* **Things to do**
a. Return the portion of the passage on ICT in healthcare starting with "Care delivery processes in multi-disciplinary" and going on through "number of locations.", copied word for word.
b. Name every type of information system that the passage on ICT in healthcare says was introduced into healthcare organizations.

* **Document extract**
________________
The use of ICT in healthcare has followed a predictable path over the years, which parallels the development and introduction of ICT into the marketplace generally. Although ICT solutions of one form or another have been used in healthcare for decades, the ICT available today is only just becoming sophisticated enough to address three specific characteristics of clinical service delivery that have made it difficult for ICT to directly support care delivery processes in the past.


Care delivery processes in multi-disciplinary teams are:
1. Complex and multi faceted;
2. Constantly changing at a relatively rapid rate; and
3. Delivered in an almost infinite number of locations.
   
Financial systems were among the first type of information system to be introduced into healthcare organisations. They provided accounting and financial administration functionality.

Business administration systems that supported the non-clinical departments and their business processes followed.

Office automation application then became common, providing basic office administration functionality.


Patient administration systems were then introduced, which provide functionality that supports patient services units such as the admissions office and some of the administrative processes in some clinical units.
________________
* **Recorded data**
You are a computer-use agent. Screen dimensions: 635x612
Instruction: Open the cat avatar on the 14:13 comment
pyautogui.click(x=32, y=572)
________________
* **Your written answers**
a.
Care delivery processes in multi-disciplinary teams are:
1. Complex and multi faceted;
2. Constantly changing at a relatively rapid rate; and
3. Delivered in an almost infinite number of locations.

b.
Financial systems
Business administration systems
Office automation application
Patient administration systems